It sure ain't the easiest country to live in because of the mindset or what is commonly called "the thai culture" (what that really means is social indoctrination or brainwashing these people have had since they were kids; so that they interact, react and behave a specific way. 

It's so cut in stone that thais react in a totally predictable way in almost every social situation. You're sure not gonna change these people and I gave up tryin' to "push that rope" a long time ago. They're thai, I ain't. "That's all I've got to say about that".. <- Quote from Forrest Gump

Speaking Thai (even half-assed, 2-word-tourist-thai) seems to make these people wanna open up at with foreigners. Now do know that ANY thai who derives a portion of their income from the tourism trade will know at least the english required to ply their goods to foreigners. Just don't expect to talk about the G8 summit, global warming or solving world hunger with them. They are thai-centric to the n-th degree.. 

I would have to say; you could pick far worse small insignificant, developing third world countries around the world to visit that this one; so come on over, try it out. 

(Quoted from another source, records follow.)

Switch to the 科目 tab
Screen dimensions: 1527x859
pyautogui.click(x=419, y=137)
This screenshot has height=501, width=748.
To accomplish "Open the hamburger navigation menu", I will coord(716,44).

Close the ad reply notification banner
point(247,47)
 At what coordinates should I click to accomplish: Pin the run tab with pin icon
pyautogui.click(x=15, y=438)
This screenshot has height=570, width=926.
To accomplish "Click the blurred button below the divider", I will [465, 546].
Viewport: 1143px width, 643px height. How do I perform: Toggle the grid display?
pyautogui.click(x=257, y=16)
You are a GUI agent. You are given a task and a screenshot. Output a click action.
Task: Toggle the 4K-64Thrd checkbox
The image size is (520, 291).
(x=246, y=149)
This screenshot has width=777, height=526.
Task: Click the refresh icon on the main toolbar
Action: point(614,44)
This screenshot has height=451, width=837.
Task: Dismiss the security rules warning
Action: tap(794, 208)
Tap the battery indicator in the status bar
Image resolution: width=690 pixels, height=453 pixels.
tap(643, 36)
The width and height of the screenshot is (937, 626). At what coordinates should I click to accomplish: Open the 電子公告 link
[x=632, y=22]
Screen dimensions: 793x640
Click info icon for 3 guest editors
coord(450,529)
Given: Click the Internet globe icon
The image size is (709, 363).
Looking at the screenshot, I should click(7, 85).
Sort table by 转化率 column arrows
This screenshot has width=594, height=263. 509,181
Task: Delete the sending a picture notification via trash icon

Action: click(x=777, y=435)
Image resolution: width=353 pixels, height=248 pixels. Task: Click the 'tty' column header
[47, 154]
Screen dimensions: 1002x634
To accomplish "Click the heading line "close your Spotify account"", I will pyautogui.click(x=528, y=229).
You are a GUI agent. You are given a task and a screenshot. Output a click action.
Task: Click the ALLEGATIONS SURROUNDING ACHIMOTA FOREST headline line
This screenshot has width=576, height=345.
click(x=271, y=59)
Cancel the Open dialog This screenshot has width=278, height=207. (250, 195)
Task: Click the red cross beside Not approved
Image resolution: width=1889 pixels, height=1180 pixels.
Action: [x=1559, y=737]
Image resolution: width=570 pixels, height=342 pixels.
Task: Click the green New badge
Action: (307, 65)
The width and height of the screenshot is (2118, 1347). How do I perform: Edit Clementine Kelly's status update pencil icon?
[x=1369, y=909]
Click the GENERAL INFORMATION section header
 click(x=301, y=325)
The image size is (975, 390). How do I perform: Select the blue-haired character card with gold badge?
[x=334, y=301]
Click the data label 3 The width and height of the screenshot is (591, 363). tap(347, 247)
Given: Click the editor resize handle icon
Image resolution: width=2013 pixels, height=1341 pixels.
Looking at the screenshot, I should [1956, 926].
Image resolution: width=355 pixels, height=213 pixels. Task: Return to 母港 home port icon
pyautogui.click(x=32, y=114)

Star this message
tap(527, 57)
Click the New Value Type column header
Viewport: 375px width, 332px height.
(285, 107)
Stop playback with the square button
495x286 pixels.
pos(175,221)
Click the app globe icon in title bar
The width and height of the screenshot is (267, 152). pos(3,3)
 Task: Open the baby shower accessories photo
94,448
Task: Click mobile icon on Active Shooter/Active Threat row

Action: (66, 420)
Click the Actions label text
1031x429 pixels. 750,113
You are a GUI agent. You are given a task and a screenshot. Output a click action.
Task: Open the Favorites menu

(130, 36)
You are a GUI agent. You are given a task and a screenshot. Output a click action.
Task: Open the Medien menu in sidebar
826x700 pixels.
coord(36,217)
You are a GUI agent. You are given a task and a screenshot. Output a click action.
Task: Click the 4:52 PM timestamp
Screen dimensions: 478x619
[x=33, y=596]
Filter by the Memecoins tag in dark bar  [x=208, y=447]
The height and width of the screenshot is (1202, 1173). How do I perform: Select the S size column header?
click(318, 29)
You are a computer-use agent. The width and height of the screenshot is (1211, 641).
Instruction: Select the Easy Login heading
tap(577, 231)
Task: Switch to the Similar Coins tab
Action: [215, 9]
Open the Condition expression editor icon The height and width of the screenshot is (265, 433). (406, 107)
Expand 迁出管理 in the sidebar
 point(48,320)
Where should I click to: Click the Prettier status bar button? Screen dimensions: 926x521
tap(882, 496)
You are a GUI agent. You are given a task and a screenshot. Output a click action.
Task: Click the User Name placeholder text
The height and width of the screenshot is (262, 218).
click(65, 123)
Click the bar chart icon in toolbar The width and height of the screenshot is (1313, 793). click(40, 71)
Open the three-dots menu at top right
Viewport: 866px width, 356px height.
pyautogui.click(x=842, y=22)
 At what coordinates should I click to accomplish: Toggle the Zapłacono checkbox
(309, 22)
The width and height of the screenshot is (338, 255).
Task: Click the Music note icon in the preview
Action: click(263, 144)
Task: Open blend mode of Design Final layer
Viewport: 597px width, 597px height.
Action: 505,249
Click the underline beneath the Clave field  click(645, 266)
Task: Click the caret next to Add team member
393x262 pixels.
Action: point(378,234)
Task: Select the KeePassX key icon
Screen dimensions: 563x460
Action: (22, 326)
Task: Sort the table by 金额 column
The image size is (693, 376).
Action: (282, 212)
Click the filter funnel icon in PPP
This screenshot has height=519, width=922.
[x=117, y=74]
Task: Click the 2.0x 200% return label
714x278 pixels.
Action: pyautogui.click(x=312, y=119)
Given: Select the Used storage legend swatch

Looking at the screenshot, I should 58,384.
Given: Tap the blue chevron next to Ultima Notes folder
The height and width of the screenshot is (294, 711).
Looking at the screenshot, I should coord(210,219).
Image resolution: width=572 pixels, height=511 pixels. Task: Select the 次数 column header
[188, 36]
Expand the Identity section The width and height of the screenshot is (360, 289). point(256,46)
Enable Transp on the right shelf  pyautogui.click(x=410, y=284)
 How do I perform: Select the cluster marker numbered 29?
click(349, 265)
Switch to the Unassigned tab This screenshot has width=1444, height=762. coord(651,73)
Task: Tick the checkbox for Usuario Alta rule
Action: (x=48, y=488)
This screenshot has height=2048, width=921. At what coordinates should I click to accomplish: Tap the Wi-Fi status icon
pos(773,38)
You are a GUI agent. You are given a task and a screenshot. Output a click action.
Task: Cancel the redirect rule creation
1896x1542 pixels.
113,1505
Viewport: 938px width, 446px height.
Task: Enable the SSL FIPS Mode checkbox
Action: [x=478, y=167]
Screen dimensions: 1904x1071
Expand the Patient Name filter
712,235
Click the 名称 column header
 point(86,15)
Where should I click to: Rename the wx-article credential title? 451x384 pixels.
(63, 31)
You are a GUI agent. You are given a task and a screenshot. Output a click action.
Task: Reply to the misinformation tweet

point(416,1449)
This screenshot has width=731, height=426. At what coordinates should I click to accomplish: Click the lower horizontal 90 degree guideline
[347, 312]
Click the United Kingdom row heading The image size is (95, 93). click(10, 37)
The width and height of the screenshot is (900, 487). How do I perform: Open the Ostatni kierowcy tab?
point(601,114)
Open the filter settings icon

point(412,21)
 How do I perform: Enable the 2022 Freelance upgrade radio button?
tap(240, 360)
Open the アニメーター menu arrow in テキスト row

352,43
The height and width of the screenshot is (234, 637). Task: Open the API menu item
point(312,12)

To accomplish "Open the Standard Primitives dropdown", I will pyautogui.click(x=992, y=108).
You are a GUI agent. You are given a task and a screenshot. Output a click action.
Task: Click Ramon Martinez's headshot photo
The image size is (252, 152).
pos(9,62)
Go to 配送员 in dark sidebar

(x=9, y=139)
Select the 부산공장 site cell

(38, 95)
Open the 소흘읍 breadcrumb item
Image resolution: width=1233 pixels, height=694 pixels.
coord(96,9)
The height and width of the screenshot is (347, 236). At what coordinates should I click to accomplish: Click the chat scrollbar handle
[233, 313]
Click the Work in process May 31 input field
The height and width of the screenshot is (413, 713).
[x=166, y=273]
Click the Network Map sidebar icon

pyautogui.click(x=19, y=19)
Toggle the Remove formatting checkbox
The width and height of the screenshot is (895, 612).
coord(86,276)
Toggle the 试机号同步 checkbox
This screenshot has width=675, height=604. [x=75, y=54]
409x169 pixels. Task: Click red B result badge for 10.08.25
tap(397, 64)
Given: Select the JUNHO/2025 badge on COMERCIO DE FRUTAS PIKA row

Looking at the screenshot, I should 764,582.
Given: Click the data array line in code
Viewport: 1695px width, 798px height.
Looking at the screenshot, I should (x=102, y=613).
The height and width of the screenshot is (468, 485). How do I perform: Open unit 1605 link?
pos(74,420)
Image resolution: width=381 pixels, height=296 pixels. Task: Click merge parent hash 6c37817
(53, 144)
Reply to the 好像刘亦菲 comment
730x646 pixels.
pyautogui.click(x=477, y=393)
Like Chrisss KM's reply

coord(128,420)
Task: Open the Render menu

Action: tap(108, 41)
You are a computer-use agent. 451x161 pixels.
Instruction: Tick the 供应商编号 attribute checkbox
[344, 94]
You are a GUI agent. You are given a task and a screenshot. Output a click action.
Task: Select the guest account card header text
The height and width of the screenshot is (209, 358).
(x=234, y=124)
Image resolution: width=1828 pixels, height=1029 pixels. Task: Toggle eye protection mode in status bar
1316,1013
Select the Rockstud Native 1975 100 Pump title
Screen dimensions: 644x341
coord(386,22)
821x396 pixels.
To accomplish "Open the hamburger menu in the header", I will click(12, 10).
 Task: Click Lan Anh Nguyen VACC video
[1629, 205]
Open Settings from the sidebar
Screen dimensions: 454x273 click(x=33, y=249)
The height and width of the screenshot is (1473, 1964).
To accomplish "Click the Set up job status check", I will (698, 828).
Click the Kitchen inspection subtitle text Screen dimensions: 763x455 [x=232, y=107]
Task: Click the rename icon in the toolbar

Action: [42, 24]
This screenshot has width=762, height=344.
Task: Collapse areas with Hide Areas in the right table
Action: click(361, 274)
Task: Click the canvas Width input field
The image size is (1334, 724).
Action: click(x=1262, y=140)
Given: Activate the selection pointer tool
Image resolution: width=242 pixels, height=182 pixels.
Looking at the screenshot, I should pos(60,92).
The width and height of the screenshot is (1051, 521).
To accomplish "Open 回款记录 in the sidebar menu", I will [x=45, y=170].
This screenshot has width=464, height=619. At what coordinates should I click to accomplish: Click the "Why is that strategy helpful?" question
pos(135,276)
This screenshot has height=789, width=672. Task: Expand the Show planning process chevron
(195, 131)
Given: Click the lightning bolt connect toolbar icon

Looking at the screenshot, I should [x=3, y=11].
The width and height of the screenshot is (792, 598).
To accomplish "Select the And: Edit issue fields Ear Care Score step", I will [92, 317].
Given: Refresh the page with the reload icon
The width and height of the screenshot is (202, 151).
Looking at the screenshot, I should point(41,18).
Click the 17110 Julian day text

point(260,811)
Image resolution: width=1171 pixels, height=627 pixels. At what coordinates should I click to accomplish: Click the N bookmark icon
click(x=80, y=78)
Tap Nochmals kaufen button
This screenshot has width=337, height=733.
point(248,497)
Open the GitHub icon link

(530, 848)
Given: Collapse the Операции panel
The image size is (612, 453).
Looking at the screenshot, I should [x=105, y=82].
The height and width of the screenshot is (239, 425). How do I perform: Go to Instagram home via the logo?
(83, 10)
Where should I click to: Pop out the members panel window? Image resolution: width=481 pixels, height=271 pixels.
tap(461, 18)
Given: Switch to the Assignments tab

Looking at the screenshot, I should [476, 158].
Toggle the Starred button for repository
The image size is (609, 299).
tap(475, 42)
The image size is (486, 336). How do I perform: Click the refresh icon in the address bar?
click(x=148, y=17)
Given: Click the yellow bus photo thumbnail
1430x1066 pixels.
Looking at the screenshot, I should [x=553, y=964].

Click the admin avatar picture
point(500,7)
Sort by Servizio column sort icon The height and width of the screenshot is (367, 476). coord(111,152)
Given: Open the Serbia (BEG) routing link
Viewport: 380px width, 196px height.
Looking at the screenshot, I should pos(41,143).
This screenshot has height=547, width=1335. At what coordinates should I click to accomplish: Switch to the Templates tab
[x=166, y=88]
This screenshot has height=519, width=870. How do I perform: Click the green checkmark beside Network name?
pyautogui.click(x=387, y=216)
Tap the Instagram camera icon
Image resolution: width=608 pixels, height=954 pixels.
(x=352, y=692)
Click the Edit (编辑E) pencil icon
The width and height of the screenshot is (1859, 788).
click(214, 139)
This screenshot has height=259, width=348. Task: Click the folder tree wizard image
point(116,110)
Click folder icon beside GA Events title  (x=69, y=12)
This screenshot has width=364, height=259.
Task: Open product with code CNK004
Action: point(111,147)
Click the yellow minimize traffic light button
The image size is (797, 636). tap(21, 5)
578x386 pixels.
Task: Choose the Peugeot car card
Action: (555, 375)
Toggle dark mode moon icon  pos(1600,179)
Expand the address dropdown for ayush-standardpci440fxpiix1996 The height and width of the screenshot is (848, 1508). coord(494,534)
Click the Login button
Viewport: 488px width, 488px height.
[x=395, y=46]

It IS a great base of operations for tourists wanting to tour other S/E Asian countries; because of the airports and the good infrastructure in Bangkok.

"Wayward Wind"; I didn't know how old the O/P was either, until I looked at their profile, went to their website and read their posting history on this forum. They did come back and give their age on this thread in a later post..

To the O/P, good luck..

Please note, no disrespect is intended or implied with my observations about the country and these people. The opinions expressed are my own, your mileage may vary, void where prohibited by law, some restrictions apply,


----------